__Information supplied__:
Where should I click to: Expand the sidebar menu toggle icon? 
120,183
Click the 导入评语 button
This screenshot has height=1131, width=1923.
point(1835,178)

__Work to complete__: Nothing should be dropped: transcribe all the material exactly.

__Output for this exercise__:
Where should I click to: Expand the sidebar menu toggle icon? 
120,183
Click the 导入评语 button
This screenshot has height=1131, width=1923.
point(1835,178)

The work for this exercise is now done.